Histiocytic necrotizing lymphadenitis / Kikuchi-Fujimoto disease (HNL/K-F) and its differential diagnosis: analysis of 19 patients
Authors:
R. Kodet; V. Campr; M. Kalinová; K. Kamarádová; M. Mrhalová; J. Soukup
Authors place of work:
Ústav patologie a molekulární medicíny, 2. LF UK a FN Motol, Praha
Published in the journal:
Čes.-slov. Patol., 48, 2012, No. 4, p. 198-206
Category:
Original Articles
Summary
Histiocytic necrotizing lymphadenitis / Kikuchi-Fujimoto disease (HNL/K-F) is being recognized with an increasing frequency not only in the East Asia but also on the American continents and in the Europe. Still the diagnostics of HNL/K-F is not easy and difficulties with its proper classification persist. In a group of 19 patients diagnosed primarily or as consults at our department there were 12 woman and 7 men. An average age at diagnosis was 28 years, median 25 years. Cervical lymph nodes were involved in 18 patients. Bilateral lymphadenopathy was present in one patient, the remaining 17 were unilateral. Inguinal lymph node was affected in one patient. In one other patient there were enlarged retroperitoneal lymph nodes simultaneously with a cervical lymphadenopathy. The size of the lymph nodes varied between 5 mm to 32 mm. The subclassification showed the necrotizing type in 14 patients, in one there was a predominant xanthomatous tissue reaction around the necrotic areas (xanthomatous type), and in 4 patients the disease was recognized as the proliferative type without necrosis (in two with a variously intense apoptosis of the proliferating lymphocytes).
Of 10 consult cases the tumor was primarily evaluated as B cell lymphoma not otherwise specified (1x), peripheral T cell lymphoma (1x), classical Hodgkin lymphoma of mixed cellularity (1x); two patients were submitted with a differential diagnosis between peripheral T cell lymphoma and HNL/K-F; in one diagnosis of probable EBV lymphadenitis and in one diagnosis HNL/K-F was made. There were no data submitted in the remaining three cases. The authors stress diagnostic features which should lead to the diagnosis of the disease and should prevent unnecessary oncological staging investigations and potential chemotherapy for a lymphoma. Among diagnostic features of HNL/K-F identification of the proliferating cells – CD8 activated lymphocytes with apoptotic decay prevail, there are frequent plasmacytoid monocytes and a striking reaction of macrophages which are CD68/myeloperoxidase positive.

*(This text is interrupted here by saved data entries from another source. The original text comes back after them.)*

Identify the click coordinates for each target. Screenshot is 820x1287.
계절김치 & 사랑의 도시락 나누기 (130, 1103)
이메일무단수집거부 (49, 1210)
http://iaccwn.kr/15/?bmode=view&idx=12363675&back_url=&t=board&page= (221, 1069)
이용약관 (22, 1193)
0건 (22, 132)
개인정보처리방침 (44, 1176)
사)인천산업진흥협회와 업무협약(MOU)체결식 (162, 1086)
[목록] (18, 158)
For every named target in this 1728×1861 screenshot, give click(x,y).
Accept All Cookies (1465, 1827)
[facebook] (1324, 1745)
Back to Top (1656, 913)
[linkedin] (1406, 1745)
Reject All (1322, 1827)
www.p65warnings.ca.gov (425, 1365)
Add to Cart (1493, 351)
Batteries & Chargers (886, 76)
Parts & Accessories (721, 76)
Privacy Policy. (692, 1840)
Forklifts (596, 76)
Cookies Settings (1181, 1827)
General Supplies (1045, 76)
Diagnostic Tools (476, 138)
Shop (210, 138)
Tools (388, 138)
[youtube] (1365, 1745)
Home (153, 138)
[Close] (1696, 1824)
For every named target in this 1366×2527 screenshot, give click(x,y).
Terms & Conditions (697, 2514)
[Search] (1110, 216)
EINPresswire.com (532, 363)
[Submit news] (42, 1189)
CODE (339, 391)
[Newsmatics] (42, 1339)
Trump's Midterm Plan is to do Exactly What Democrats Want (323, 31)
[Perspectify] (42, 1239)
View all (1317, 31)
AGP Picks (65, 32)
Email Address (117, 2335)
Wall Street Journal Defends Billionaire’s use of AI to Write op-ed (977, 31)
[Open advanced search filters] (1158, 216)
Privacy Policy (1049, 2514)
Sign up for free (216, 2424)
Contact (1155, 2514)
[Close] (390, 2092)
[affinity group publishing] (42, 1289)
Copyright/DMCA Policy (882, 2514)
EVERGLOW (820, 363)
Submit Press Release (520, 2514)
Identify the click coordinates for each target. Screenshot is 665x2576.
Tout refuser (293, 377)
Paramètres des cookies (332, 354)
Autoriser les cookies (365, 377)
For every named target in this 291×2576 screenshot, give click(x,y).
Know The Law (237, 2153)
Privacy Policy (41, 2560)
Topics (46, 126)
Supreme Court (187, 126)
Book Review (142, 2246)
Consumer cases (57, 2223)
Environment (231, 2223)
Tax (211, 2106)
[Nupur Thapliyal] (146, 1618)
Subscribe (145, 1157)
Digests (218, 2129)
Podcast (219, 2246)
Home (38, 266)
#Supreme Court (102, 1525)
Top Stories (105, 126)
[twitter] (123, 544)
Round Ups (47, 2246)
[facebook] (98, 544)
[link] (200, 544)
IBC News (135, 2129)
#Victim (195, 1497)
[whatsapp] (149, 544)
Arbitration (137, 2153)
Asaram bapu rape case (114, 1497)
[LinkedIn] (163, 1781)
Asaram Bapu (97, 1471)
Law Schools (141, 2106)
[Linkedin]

There are virtually no neutrophil granulocytes and there is a miminal participation of plasma cells. In case of necrotizing and xanthomatous type infectious causes are to be ruled out as well. In case we still need to distinguish HNL/K-F from a lymphoma PCR analysis of a rearrangement of the immunoreceptor gene in T cell population should be investigated.
Keywords:
Kikuchi-Fujimoto disease – histiocytic necrotizing lymphadenopathy – immunohistochemistry – PCR
Zdroje
1. Stejskal J. Measles lymphadenopathy. Ultrastruct Pathol 1980; 1(2): 243–247.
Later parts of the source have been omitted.